-- Given passage start --

The U.S. Armed Forces still maintain several outposts in and around the archipelago nation, as well as facilities within Philippine military bases. Critics have blasted the bilateral Enhanced Defense Cooperation Agreement, or EDCA, as a threat to Philippine sovereignty that transforms the nation into a forward operating base for imperialist campaigns in the Asia Pacific region. The country will never forge its own path, they claim, as long as the Southeast Asian country is littered with U.S. military infrastructure, U.S. troops and the U.S. grip on the Armed Forces of the Philippines top brass.

“Talk is cheap,” the Anakbayan chair noted. “Duterte must concretize his independent foreign policy by junking EDCA, VFA, and other lopsided agreements. Implement genuine agrarian reform and national industrialization to break (the) U.S. imperialist stranglehold over our economy,” he added.

Anakbayan added in the statement that Trump's attempts to kiss up to Duterte should be viewed in light of “the steady decline of U.S. politico-economic power and clout and the rise of an increasingly multi-polar world with the emergence of China and Russia as rival imperialist powers.”

Plans are already underway for “massive protest actions” in response to a planned Trump visit to the Philippines in November for a planned East Asia Summit.

-- Given passage end --

▸ Short task
Reproduce everything in the passage on the U.S. military presence in the Philippines from "Plans are already" down to "East Asia Summit.", without changing a word.

-- Dataset content start --

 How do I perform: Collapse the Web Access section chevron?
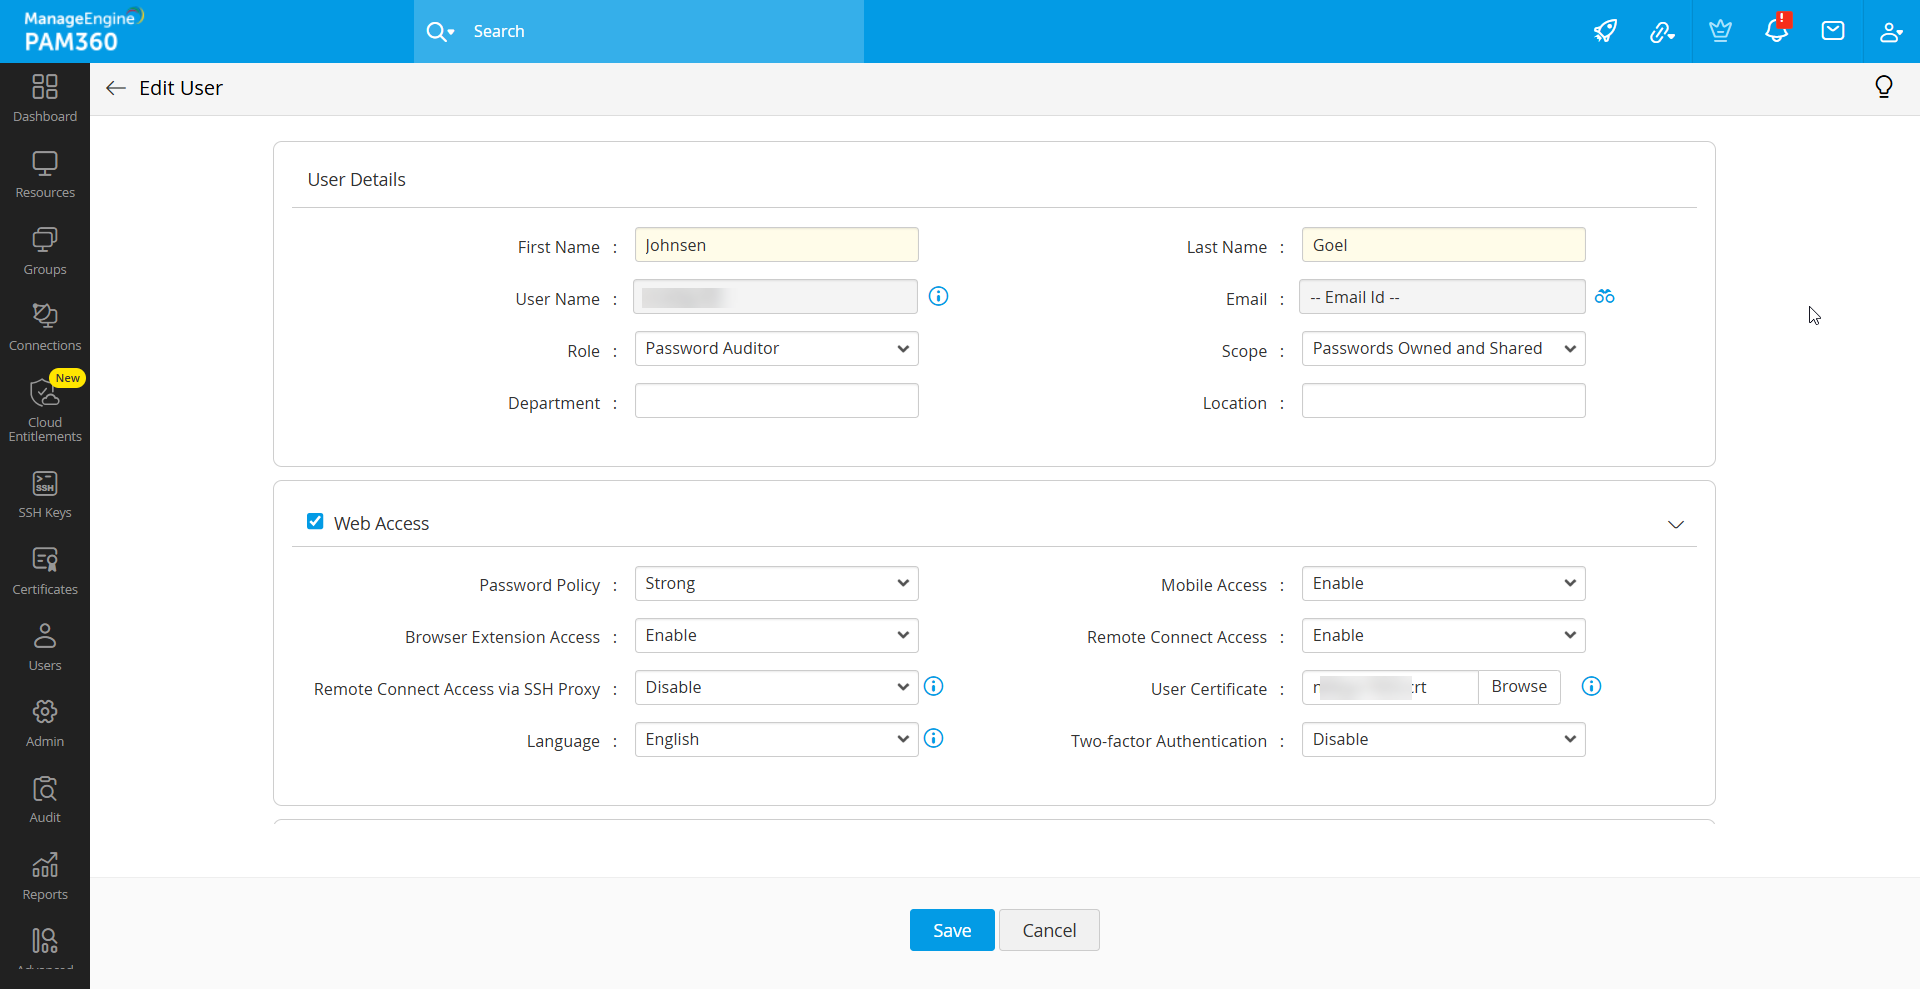pyautogui.click(x=1676, y=525)

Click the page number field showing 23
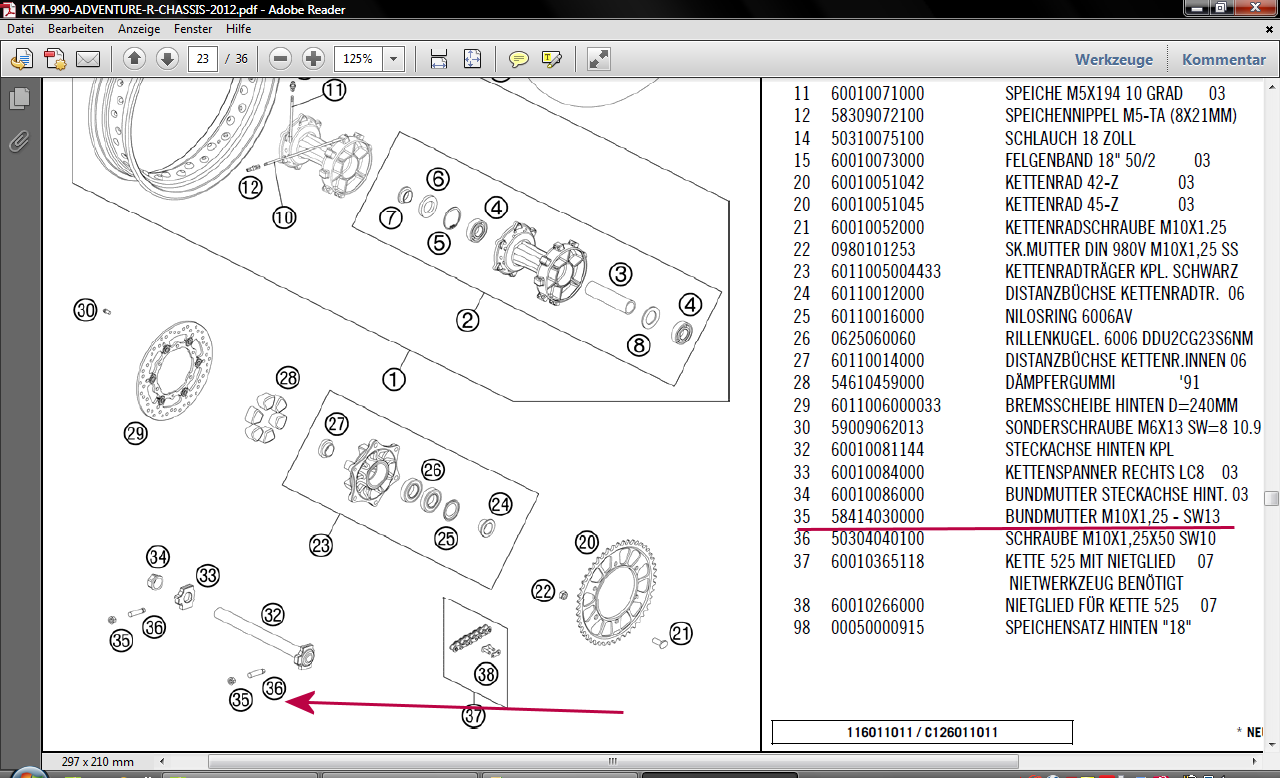(203, 59)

-- Dataset content end --

▸ Result below
Plans are already underway for “massive protest actions” in response to a planned Trump visit to the Philippines in November for a planned East Asia Summit.